Norteamérica, y especialmente Nueva Inglaterra, tuvo su debida parte en la atención de los cometas. En 1652 apareció un cometa precisamente en el momento en que el eminente señor Cotton cayó enfermo, y desapareció a su muerte. Sólo diez años más tarde un nuevo cometa advirtió a los perversos habitantes de Boston que se abstuvieran de «la voluptuosidad y el abuso de las buenas criaturas de Dios por la licenciosidad en la bebida y en las modas del vestido». Mather, el eminente teólogo, consideraba que los cometas y los eclipses habían presagiado las muertes de algunos presidentes de Harvard y de algunos gobernadores coloniales, y recomendó a su rebaño que rogara al Señor que no «se llevara las estrellas y enviara cometas para substituirlas».
Toda esta superstición fue disipada por el descubrimiento por Halley de que al menos un cometa giraba alrededor del sol en una elipse regular, igual que un juicioso planeta, y por la prueba de Newton de que los cometas obedecen la ley de gravitación. Durante algún tiempo, los profesores de las universidades más anticuadas tuvieron prohibido mencionar estos descubrimientos, pero, a la larga, la verdad no pudo ser ocultada.

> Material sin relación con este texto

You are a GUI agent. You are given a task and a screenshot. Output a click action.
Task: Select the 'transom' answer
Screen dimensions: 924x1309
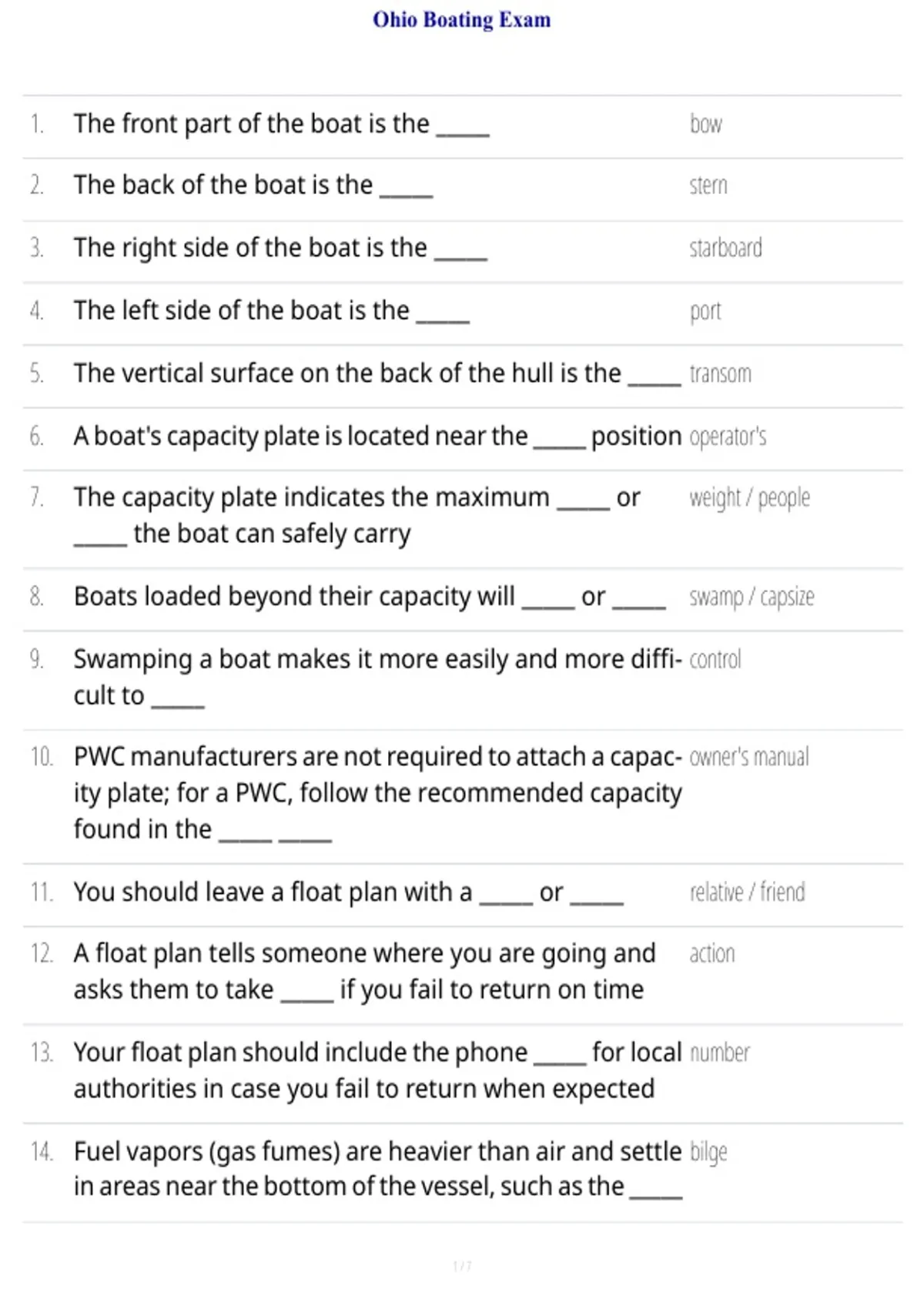click(x=720, y=373)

En nuestros días, es difícil imaginar un mundo en el que todos, pobres o ricos, educados o incultos, estaban preocupados por los cometas y se llenaban de terror cuando aparecería alguno. La mayoría de nosotros nunca ha visto un cometa. Yo he visto dos, pero eran mucho menos impresionantes de lo que yo había esperado. La causa del cambio en nuestra actitud no es únicamente el racionalismo, sino el alumbrado artificial. En las calles de una ciudad moderna, el cielo nocturno es invisible; en los distritos rurales, viajamos con vehículos con potentes faros. Hemos borrado los cielos, y sólo unos pocos científicos siguen atendiendo a las estrellas y los planetas, los cometas y los meteoritos. El mundo de nuestra vida diaria es más artificial que en cualquier época anterior. En ello hay un menoscabo, así como una ventaja: el hombre, en la seguridad de su poder, se está haciendo superficial, arrogante y un poco loco. Pero no creo que un cometa produjera ahora el saludable efecto moral que produjo en Boston en 1662; ahora sería menester una medicina más fuerte.